The process of erecting a large dam requires large initial capital outlays and intensive use of labor. Workers on both the Bonneville and Glen Canyon dams were exposed to significant amounts of danger during the construction process. In order to carve the canyon walls into the requisite form for the Glen Canyon dam dynamite was necessary. In addition to the risks inherent to the use of explosives was the fact that workers often had to perform tasks high up from the ground. The combination of these two dangers resulted in the death of 17 workers during the seven year construction period of the Glen Canyon dam.
The Glen Canyon dam entirely restructured the availability of water in the surrounding region. Native American tribes' relationship with the natural environment was fundamentally altered by the increased amount of water. The creation of the dam has forced Native American's in the area into a situation of dependance. They now rely upon the dam both socially and economically.
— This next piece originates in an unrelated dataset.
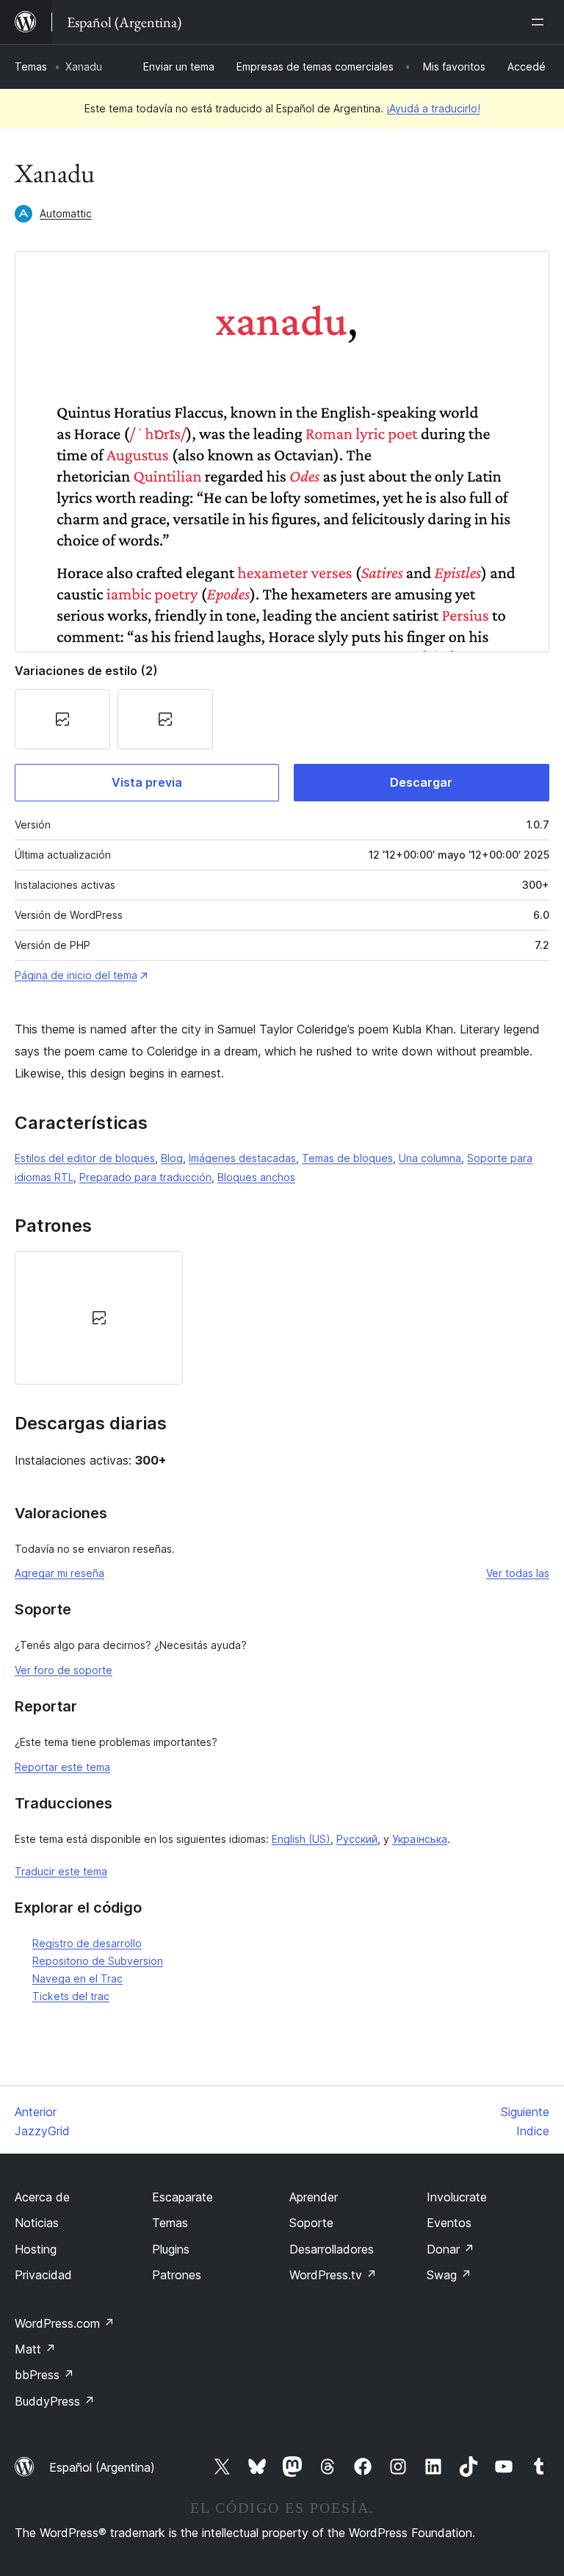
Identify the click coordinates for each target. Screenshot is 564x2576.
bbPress (44, 2374)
The Sierra Club's recent proposal to drain Lake Powell elicited a response from Navaho officials that made the extent of their dependence upon the dam clear, "The draining of Lake Powell would do nothing but harm the economic and social welfare of the Navaho Nation" (Melvin Bautista, executive director of the Navaho Nation's division of natural resources, ABC News Online).
The negative externalities resulting from the Glen Canyon dam do not impact solely upon the local community. Rather, these negative effects cross both state and national boundaries. With the marked decrease in the amount of water allowed down stream many ecosystems below the dam have been fundamentally altered in a negative manner. The Colorado River runs through Mexico on its way to the Sea of Cortez. The delta area, which was classified as an International Biosphere in 1992, is dependant upon the water to maintain the health of its terrestrial and aquatic ecosystems. But, after the Glen Canyon Dam was built the Colorado rarely reaches the delta area. Last year the Colorado only reached the Sea of Cortez on two days (David Wegner, Personal communication). The lack of water is crippling many species in the surrounding ecosystems and has forced a marked decline in the overall health of the delta area. Thus, the costs of the Glen Canyon dam have not only effected those in the U.S., but have negatively impacted upon Mexico as well.
Lake Powell draws approximately 2.5 million tourists every year that come to enjoy recreational activities such as fishing and boating. Much of the boating that takes place on the lake is in power boats. The effect of the chemicals released into to lake by motorized boats has not yet been quantified. This serves as an example of the fact that costs may increase further due to externalities that have not yet been incorporated into economic analyses.